Meno ideologizzata di come se la aspettavano, insomma.
«Non c'è dubbio. Quasi tutti i leader, quando escono fuori dalla loro comunità, dalla loro zona di conforto, e arrivano a governare, si de-ideologizzano. Altrimenti restano divisivi».

È la cosa giusta da fare?
«Per un leader che intende rispondere al Paese, sì. Significa, però, che sarà esposta ad un altro tipo di pericoli: quelli che arrivano dall'interno. La parte più dura verrà quando dovrà varare i provvedimenti necessari all'Italia e nel frattempo dovrà fare i conti, dentro alla coalizione o finanche nel suo partito, con chi vuole pesare di più».

Un grande classico del centrodestra italiano.
«Non solo del centrodestra. È colpa del sistema elettorale, che incentiva la creazione delle coalizioni prima del voto, ma poi, una volta che arrivi al governo, è proprio da dentro la coalizione che ti rompono i coglioni. Con un'aggravante, stavolta: la Lega è sovradimensionata e può contare su 95 parlamentari, che non corrispondono affatto all'8,8% che ha preso nelle urne. Se disponesse di una maggioranza parlamentare rispettosa dei reali rapporti di forza, Giorgia Meloni potrebbe dormire sonni tranquilli. Invece non è così. Un problema grosso».

Lei non sembra avere molta fiducia nella capacità del Pd di creare problemi al premier.
«Basta saper contare: l'opposizione non ha i numeri, non può infastidirla. I problemi le verranno dall'interno della maggioranza oppure dalla magistratura, come è sempre avvenuto in Italia».

Anche lei prevede imboscate da parte delle procure?
«Lo dico non perché io sappia qualcosa di particolare, ma perché la magistratura è il potere vero, quello che negli ultimi venticinque anni ha fatto e disfatto tutto. Vedo che già hanno iniziato, intervenendo ad orologeria su Daniela Santanchè subito dopo la sua nomina a ministro».

Nella pagina che conclude Impressioni di settembre, scritta il 26 settembre, lei scrive che il Pd «ha da tempo l'encefalogramma piatto». Ha notato qualche sussulto da allora a oggi?
«No.

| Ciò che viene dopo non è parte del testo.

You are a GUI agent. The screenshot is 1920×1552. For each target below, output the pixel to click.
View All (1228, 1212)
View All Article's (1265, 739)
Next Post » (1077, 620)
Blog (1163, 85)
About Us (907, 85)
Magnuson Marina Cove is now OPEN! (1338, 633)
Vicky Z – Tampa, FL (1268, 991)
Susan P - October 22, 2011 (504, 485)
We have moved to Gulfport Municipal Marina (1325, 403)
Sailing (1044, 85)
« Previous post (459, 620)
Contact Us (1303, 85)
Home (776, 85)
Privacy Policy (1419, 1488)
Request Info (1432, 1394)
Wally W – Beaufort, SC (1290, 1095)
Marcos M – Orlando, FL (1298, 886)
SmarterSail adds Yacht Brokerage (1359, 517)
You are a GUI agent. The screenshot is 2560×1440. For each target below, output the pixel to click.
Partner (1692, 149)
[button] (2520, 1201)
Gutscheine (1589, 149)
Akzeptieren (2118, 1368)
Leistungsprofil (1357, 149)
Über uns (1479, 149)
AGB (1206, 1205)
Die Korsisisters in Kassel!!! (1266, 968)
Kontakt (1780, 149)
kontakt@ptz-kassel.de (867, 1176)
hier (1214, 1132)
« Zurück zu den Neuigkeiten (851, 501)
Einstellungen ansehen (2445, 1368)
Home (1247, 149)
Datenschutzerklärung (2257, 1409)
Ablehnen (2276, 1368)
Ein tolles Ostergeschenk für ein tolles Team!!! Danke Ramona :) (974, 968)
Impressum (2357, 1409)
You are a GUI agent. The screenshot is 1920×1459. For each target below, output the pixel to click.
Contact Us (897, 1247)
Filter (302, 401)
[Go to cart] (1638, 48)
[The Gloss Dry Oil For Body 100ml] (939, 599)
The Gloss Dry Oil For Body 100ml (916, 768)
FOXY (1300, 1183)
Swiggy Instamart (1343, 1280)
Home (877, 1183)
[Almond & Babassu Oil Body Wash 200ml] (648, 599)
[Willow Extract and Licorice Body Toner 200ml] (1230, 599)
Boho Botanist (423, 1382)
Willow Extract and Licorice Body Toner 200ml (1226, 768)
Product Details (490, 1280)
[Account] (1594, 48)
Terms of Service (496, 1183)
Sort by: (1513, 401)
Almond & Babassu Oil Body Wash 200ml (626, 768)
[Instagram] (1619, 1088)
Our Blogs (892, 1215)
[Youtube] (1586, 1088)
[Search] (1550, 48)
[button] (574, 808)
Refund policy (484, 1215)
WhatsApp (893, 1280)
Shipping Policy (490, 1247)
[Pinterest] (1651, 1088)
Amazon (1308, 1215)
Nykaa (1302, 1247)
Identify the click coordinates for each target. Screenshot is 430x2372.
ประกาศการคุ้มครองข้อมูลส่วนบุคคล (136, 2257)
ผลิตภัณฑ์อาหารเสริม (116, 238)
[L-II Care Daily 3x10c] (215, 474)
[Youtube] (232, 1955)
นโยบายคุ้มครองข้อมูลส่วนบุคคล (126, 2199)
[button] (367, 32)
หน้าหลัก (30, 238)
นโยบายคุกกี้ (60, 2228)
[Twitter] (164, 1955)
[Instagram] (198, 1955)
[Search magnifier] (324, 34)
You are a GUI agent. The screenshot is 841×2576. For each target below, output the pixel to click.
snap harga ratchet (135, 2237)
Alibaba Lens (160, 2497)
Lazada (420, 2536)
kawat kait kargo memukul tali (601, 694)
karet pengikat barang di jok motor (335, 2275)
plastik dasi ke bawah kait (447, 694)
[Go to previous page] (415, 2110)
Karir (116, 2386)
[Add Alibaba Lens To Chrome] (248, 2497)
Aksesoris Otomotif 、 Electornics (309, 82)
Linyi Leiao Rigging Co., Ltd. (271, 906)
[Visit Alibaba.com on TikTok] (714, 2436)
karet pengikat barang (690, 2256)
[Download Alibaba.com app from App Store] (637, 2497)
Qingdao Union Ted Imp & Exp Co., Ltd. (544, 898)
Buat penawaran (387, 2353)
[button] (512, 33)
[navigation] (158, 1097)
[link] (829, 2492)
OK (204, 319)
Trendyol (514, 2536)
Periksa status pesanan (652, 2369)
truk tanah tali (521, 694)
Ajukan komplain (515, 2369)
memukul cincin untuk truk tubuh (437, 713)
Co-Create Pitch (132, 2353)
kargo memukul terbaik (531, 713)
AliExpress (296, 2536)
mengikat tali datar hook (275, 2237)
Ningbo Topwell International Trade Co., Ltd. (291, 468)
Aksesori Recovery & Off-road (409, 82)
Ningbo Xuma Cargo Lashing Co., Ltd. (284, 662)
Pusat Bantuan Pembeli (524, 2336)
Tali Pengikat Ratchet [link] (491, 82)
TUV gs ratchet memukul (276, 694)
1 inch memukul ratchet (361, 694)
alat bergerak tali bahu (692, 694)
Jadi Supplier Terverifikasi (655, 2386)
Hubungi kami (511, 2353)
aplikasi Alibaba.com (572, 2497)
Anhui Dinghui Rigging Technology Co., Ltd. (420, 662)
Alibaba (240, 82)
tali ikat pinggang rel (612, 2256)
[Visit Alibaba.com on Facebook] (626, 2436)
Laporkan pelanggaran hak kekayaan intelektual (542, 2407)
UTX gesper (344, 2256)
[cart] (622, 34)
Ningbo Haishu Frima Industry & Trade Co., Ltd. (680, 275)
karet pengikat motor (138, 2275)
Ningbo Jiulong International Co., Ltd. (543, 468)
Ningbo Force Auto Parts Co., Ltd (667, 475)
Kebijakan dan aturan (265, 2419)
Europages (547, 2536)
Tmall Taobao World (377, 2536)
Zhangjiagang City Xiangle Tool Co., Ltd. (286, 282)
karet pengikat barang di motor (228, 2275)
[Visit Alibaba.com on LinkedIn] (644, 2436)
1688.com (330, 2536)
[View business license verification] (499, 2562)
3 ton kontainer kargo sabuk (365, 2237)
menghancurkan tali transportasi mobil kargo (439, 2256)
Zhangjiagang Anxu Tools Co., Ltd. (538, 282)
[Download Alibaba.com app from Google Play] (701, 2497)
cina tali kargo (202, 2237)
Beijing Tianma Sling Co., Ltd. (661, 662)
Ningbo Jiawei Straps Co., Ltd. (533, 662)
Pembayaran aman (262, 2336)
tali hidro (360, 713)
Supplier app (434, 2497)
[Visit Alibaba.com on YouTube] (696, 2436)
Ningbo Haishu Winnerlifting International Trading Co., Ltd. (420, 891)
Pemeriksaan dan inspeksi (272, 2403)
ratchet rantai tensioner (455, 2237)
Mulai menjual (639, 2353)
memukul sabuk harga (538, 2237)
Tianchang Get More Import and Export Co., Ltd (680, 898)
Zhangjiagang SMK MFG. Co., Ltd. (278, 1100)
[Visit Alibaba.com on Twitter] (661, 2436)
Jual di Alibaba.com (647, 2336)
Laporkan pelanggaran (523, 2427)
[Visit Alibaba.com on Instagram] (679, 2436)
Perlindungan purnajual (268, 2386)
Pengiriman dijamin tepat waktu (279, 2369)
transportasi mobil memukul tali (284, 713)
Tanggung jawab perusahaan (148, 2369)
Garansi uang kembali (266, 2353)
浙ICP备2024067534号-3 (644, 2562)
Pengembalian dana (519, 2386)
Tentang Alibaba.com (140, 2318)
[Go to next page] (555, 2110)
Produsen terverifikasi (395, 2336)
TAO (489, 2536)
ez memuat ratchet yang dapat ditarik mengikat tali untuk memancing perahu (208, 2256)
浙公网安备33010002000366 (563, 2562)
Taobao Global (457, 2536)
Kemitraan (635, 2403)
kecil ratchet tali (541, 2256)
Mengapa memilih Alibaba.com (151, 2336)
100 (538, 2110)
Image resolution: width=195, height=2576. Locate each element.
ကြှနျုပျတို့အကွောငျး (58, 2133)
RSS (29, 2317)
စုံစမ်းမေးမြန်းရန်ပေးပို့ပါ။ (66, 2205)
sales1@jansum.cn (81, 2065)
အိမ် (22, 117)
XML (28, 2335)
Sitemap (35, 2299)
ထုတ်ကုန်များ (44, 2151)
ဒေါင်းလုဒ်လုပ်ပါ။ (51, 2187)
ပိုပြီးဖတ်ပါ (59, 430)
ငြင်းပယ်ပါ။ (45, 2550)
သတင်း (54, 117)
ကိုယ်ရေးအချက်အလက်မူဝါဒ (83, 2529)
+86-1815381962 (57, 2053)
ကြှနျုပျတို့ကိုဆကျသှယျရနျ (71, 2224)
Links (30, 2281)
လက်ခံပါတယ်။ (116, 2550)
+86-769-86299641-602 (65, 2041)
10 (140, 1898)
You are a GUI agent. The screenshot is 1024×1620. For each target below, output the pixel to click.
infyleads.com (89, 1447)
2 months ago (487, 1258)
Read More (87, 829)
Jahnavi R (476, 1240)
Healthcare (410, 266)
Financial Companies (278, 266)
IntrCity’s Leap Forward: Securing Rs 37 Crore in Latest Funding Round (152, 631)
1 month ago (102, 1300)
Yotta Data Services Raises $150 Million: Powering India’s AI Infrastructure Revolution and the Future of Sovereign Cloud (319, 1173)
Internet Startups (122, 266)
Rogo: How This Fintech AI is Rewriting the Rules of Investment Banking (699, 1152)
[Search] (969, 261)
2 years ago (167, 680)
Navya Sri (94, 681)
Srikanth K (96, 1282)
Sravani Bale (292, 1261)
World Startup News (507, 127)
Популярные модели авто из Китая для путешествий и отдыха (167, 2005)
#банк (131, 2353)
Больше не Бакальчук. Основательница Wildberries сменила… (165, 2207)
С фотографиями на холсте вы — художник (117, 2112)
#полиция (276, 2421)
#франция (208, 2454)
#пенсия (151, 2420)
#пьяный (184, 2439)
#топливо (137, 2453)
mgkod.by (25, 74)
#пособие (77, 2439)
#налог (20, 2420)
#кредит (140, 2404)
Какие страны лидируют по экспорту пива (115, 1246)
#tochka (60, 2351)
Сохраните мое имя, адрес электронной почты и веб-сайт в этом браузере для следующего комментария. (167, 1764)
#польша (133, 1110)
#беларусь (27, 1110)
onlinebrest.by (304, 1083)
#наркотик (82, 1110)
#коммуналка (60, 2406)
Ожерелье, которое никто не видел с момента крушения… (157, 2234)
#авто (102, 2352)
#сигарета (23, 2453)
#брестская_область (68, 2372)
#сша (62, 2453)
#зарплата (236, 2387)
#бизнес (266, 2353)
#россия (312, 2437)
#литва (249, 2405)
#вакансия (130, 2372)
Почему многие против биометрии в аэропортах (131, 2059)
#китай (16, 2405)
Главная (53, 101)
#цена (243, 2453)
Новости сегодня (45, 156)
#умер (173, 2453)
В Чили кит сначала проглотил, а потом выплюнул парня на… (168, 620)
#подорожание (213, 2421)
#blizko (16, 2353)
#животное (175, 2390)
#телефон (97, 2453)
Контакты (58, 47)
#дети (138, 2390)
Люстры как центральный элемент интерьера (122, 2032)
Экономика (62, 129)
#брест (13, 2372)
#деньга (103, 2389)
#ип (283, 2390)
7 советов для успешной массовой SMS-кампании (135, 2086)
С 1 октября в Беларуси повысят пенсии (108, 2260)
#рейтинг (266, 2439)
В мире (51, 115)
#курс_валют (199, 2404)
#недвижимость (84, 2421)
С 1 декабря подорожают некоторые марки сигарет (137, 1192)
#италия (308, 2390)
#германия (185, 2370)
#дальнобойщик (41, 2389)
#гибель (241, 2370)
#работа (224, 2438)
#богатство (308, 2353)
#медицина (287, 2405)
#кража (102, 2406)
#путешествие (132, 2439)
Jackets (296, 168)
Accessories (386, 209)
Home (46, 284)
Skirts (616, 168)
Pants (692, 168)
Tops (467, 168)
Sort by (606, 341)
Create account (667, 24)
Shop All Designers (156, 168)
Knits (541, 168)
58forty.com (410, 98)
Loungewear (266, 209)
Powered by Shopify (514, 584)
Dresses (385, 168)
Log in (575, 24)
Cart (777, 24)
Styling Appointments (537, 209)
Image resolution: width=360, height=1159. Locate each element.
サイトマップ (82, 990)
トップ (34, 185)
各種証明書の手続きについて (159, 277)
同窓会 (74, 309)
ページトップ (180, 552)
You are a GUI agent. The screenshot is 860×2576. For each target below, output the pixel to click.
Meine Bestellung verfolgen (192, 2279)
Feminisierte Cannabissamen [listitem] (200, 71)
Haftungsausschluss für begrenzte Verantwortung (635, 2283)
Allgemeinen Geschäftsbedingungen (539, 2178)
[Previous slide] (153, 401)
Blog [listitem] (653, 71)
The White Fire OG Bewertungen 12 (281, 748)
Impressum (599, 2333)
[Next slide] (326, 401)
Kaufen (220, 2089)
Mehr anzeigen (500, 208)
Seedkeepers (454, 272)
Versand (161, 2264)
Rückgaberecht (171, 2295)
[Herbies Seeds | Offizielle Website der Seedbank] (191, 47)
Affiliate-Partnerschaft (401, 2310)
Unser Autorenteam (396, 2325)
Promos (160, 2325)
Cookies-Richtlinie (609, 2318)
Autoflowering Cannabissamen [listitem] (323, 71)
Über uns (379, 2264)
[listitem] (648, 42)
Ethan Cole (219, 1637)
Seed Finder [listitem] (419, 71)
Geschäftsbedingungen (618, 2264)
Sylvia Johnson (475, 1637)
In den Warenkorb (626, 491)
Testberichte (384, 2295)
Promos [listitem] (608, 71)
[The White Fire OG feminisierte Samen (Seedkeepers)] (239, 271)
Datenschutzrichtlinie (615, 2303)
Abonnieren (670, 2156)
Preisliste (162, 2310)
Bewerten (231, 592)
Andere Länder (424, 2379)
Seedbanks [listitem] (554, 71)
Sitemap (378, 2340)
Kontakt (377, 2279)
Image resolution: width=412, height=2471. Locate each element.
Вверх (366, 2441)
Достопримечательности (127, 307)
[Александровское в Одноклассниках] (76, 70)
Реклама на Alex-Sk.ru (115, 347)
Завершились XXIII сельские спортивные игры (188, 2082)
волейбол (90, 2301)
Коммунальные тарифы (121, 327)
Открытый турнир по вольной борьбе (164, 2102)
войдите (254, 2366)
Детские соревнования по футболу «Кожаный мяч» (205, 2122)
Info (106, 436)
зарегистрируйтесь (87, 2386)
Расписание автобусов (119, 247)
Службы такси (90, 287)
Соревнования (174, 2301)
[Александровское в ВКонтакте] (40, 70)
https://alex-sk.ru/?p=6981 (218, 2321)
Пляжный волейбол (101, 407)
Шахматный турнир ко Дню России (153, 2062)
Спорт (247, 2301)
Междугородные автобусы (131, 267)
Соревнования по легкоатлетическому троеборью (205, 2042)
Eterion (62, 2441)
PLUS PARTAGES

Anzi, quella mia opinione si è rafforzata. Ma il problema vero è un altro, ed è strutturale: la sinistra è morta. Ed è morta perché i suoi ideali hanno vinto».

Di quali ideali parla?
«La sinistra moderna è nata sulla grande idea del cosmopolitismo: siamo tutti cittadini del mondo, proletari di tutto il mondo unitevi. È successo, siamo nel mondo globale. Questi ideali si sono realizzati facendo uscire dalla fame miliardi di persone nel resto del pianeta, creando però lavoro a basso costo e sfruttamento nelle società mature. Col risultato che, se oggi la sinistra volesse difendere le categorie che un tempo la votavano, dovrebbe diventare sovranista e nazionalista».

Un enorme paradosso storico.
«Non l'unico. La sinistra ha realizzato anche uno Stato sociale che funziona, col risultato che chi è tutelato dalle pensioni e da altre garanzie non pensa ai rider e agli altri nuovi emarginati. Così la sinistra, che a parole dice di volere un nuovo modello di sviluppo e tutto il resto, dimostra, in ogni sua azione, di difendere la società in cui viviamo».

C'è la nuova e meravigliosa frontiera dei cosiddetti diritti civili.
«È l'unico settore in cui la sinistra non ha vinto del tutto, ma anche lì, ormai, ci siamo quasi. I suoi leader credono che questa battaglia possa appassionare le schiere degli emarginati e degli sfruttati, ma loro rispondono mandandola a quel paese: giustamente, visto che non li protegge. La destra riesce a presidiare meglio i territori delle marginalità: oggi la sinistra è l'establishment, la povera gente vota a destra».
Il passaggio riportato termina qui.